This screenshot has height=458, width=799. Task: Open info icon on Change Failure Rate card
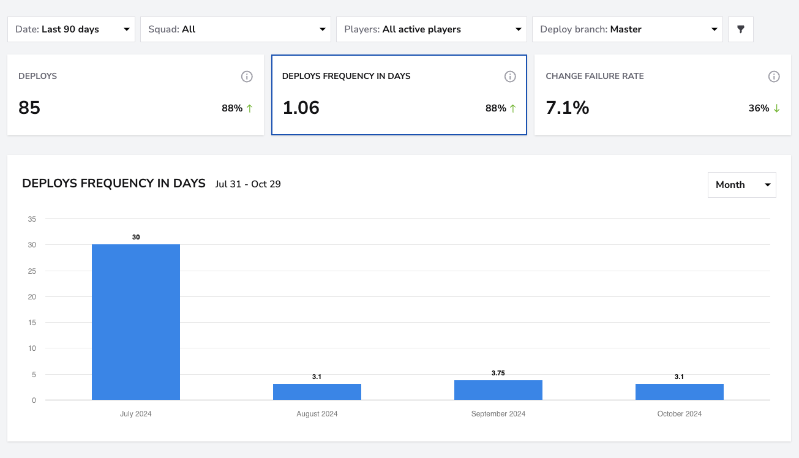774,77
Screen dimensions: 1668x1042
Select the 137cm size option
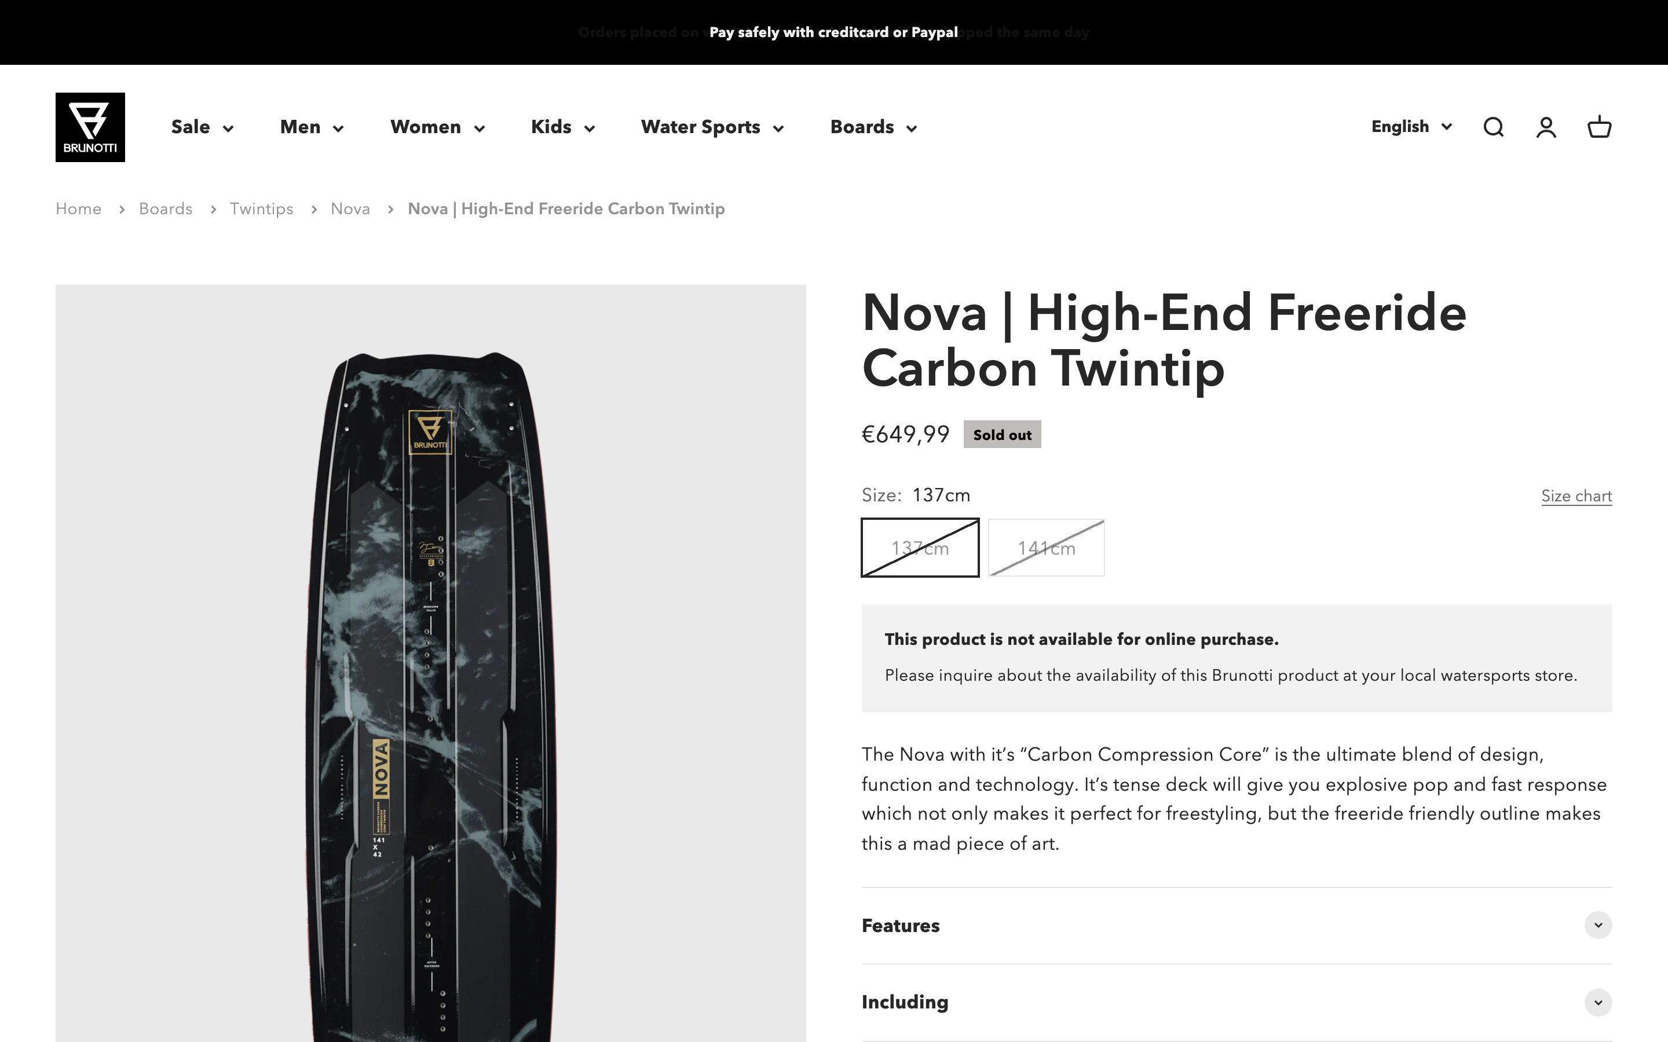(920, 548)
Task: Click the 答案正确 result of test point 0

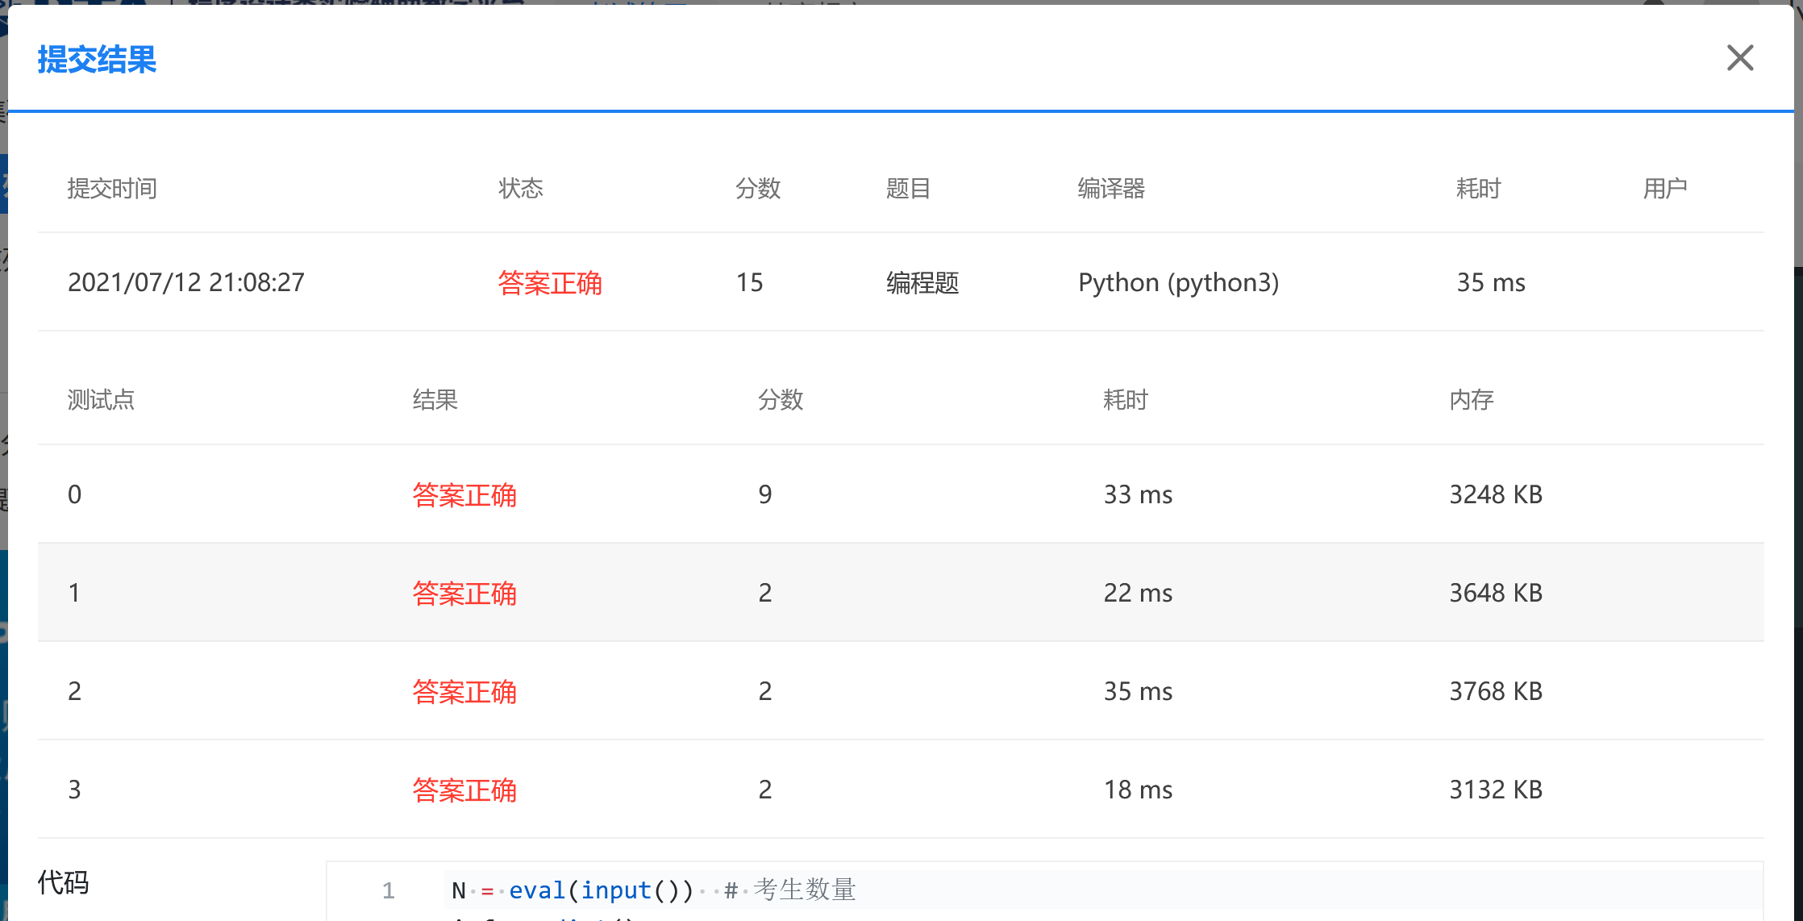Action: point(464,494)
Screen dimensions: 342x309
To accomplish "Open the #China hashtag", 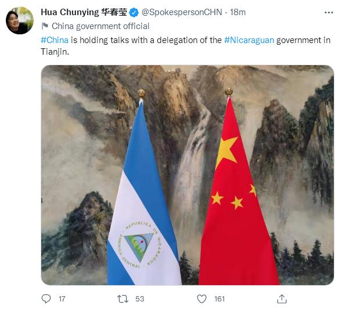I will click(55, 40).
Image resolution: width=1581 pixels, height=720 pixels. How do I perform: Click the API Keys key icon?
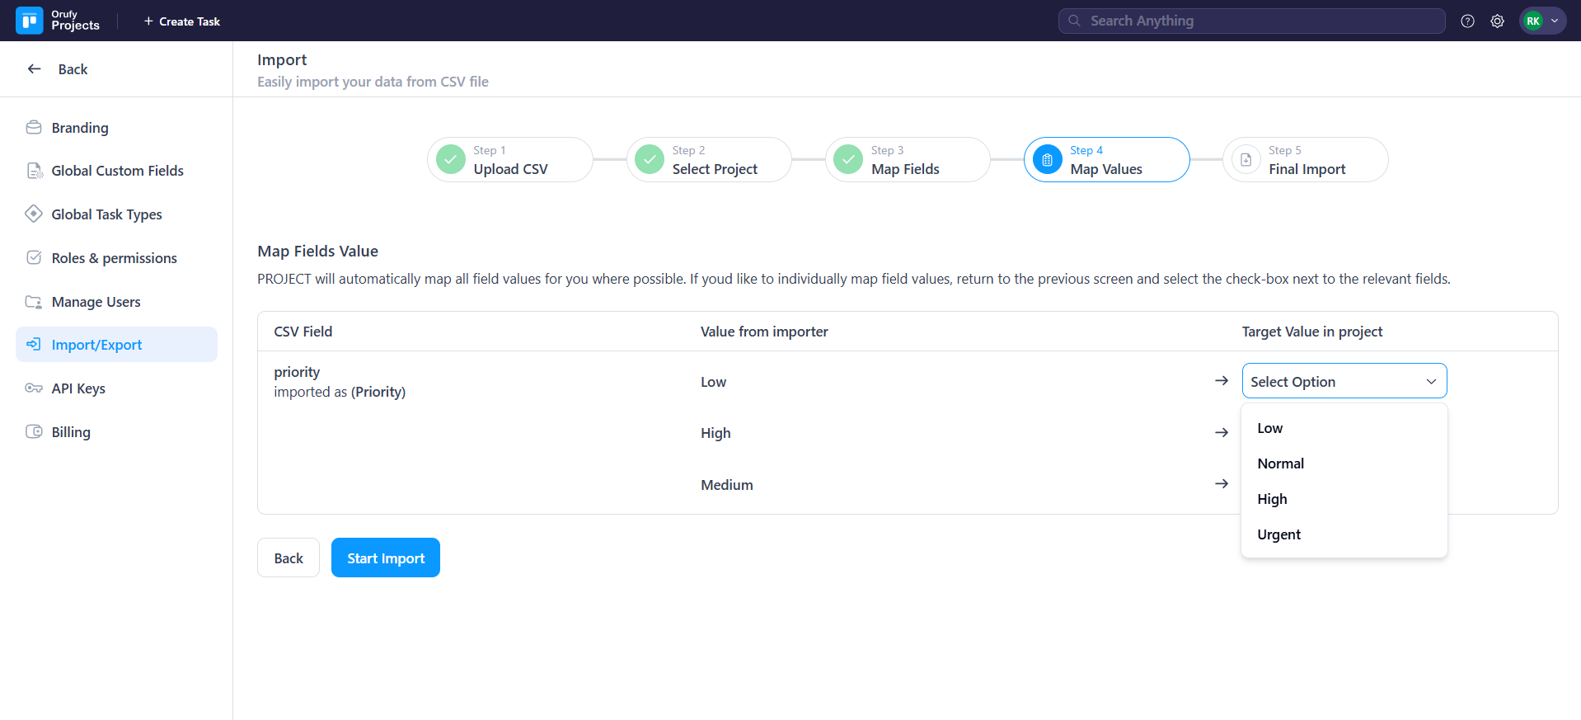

━━━━━━━━━━━━━━━━━━━━

Could you update the records, starting from the first line and ending with the line containing "Action: point(464,494)", by replacing "Task" with "Goal" and keeping everything else unchanged? Leave the pictures out of your answer.

_EXERCISE RESULT_
This screenshot has height=458, width=799. Goal: Open info icon on Change Failure Rate card
774,77
Screen dimensions: 1668x1042
Select the 137cm size option
(920, 548)
Goal: Click the 答案正确 result of test point 0

Action: point(464,494)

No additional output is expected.